Current and Coming
Written by PA Heritage Staff in the Current and Coming category and the Fall 2004 issue Topics in this article: Aaron Henry Corson, Betty Rendleman, Daniel H. Hastings, Douglas R. Tompkins, Earth and Mineral Sciences Museum and Art Gallery, Edward M. Young, Edmund M. Ashe, Edward Steidle, Frances Wright, Frank A. Whelan, General Harry C. Trexler, George Ormrod, Governor Edwin S. Stuart, Harold L. Womer, Harold M. Brett, John K. Tener, Lancaster County, Lancaster Quilt and Textile Museum, Liz Armstrong Hall, Louise Evans-Scott, Lucy Lederer, Mary M. Mosser Trexler, Mary Martha Himler, Penn State University, Pennsylvania National Guard, Philadelphia, Ralph D. Hetzel, Richard Crist, Rick Bayan, Roy Hilton, Samuel W. Pennypacker, Steidle Collection, Susie Tompkins, Walt Huber, Walter Emerson Baum, William A. Stone, World War IIQuilts Come Home
The Keystone State’s newest attraction, the Lancaster Quilt and Textile Museum, made its debut recently, drawing national attention for its role as a leading educational facility for interpreting and exhibiting the rich and diverse cultural traditions of Lancaster County and southcentral Pennsylvania. The museum was established by the Heritage Center of Lancaster County.
Housed in the historic Lancaster Trust Building in center city, the Lancaster Quilt and Textile Museum safeguards a collection of more than one hundred quilts and five hundred examples of textile arts – rugs, clothing, embroidery, pin cushions, and blankets – representing the work of local quilters, embroiderers, and rug hookers of English, Scots-Irish, and Pennsylvania German backgrounds, including the Amish and Mennonite communities, from 1780 to the present.
The core of the museum’s permanent exhibition is what scholars regard as the finest public collection of Amish quilts made in Lancaster County. Once known as the Esprit Collection, this outstanding group of eighty-two quilts was assembled by Douglas R. and Susie (Russell) Tompkins, founders of Esprit de Corp, an enormously successful clothing company headquartered in San Francisco. The couple displayed the quilts throughout their offices.
The collection commenced in 1972 when the Tompkins sought a strong, relevant interior design element for their newly acquired company headquarters, a century-old brick warehouse. Their choice was antique American quilts. Grand in scale and vibrant in color and design, quilts suited the expansive brick and wooden walls of the spacious building. The quilts aligned perfectly with their clothing business. What began as a solution to a decorating challenge became a celebrated collection. In fact, the Esprit offices served as a museum during regular business hours; a rotating exhibition of quilts was available for public viewing.
After transferring the collection to a foundation he headed, Tompkins offered the quilts for sale. The Heritage Center of Lancaster County – thanks to donations from individuals, quilt guilds, and organizations from throughout the United States – purchased the collections to keep it intact.

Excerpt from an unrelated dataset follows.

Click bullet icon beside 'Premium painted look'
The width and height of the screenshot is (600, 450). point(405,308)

The collection has traveled throughout the world. Pieces in the collection encompass a fifty-year period, roughly from the 1890s to the 1940s.

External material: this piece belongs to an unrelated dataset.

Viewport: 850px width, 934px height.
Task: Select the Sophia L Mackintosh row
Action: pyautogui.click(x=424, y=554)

Visitors to the Lancaster Quilt and Textile Museum learn about the history of Pennsylvania German quilting traditions, specifically those of the Amish. For students of Amish culture, the museum explores the myths and realities of Amish life, with a particular focus on the textile arts. Quilting students can appreciate the tremendous range and diversity of Pennsylvania’s Amish tradition reflected in the quilt collection. A children’s activity area enables younger museum visitors to engage in “hands-on” learning experiences.

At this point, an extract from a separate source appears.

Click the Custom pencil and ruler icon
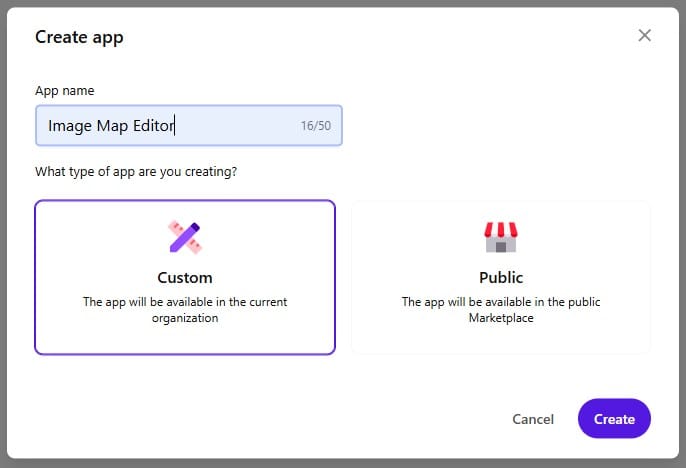point(185,237)
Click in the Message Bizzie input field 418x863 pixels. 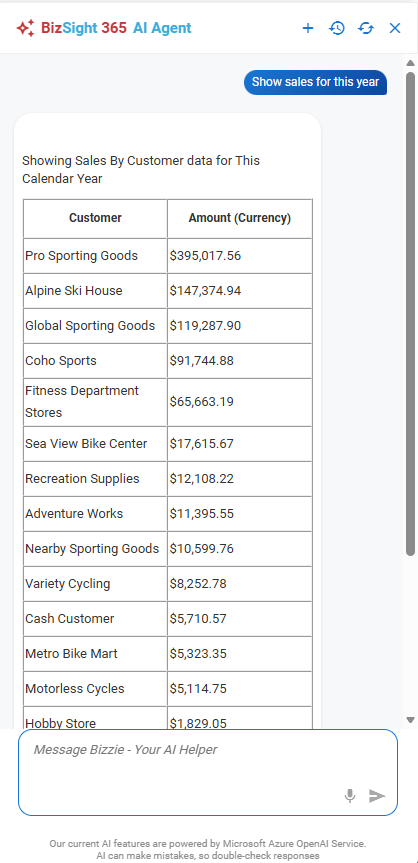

The Lancaster Trust Building, constructed in 1911, housed a financial institution serving local farmers and businesses until its failure in 1933. The Beaux Arts-style building features a huge vaulted banking room, now the museum’s main exhibition gallery. Other rooms, including the walk-in vault and the richly paneled board of directors room, feature small rotating exhibits. The building is owned by the City of Lancaster and leased to the Heritage Center of Lancaster County.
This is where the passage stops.